# Skin book!



## RAXL (Jul 9, 2004)

A 300-year-old book that appears to be bound in human skin has been found in northern England, police said Saturday. 

The macabre discovery was made on a central street in Leeds, and officers said the ledger may have been dumped following a burglary. 



Detectives were trying to trace its rightful owner and believe it may have been taken from a dwelling in the area. 

Much of the text is in French, and it was not uncommon around the time of the French Revolution for books to be covered in human skin. 

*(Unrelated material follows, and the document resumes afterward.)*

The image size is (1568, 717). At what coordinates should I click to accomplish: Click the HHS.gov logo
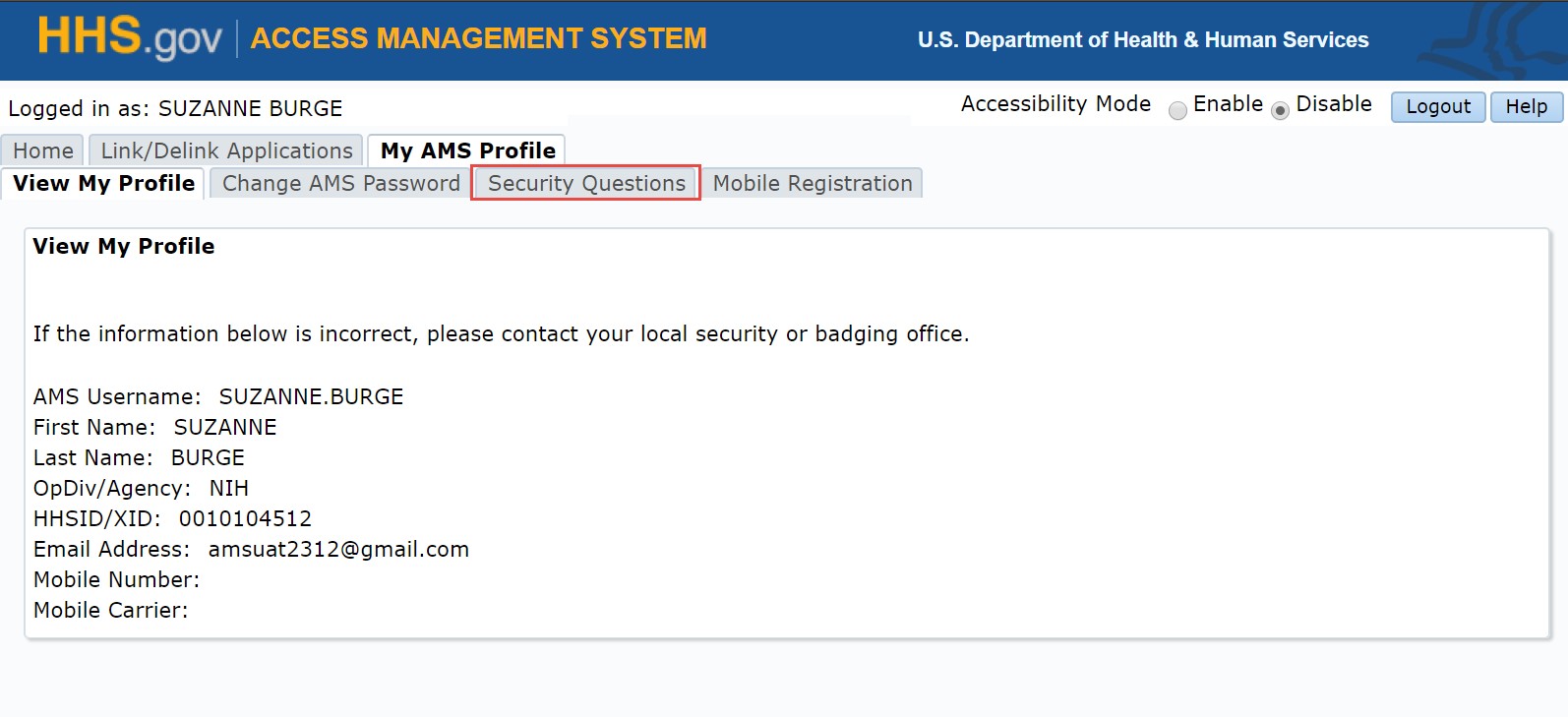pos(129,38)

The practice, known as anthropodermic bibliopegy, was sometimes used in the 18th and 19th centuries when accounts of murder trials were bound in the killer's skin. 

Anatomy books also were sometimes bound in the skin of a dissected cadaver. In World War II, Nazis were accused of using the skin from Holocaust victims to bind books. 

In a brief statement, West Yorkshire police said the ledger, which contained handwriting in black ink, appears to date back to the 1700s, and they appealed to anyone who may be able to help identify the owners of the item to contact authorities. 

West Yorkshire Police put two photographs of the book on their Web site, but officers were unable on Saturday to answer any questions about it, including the book's subject matter. 
:xbones: :zombie:


----------



## Frighteners Entertainment (Jan 24, 2006)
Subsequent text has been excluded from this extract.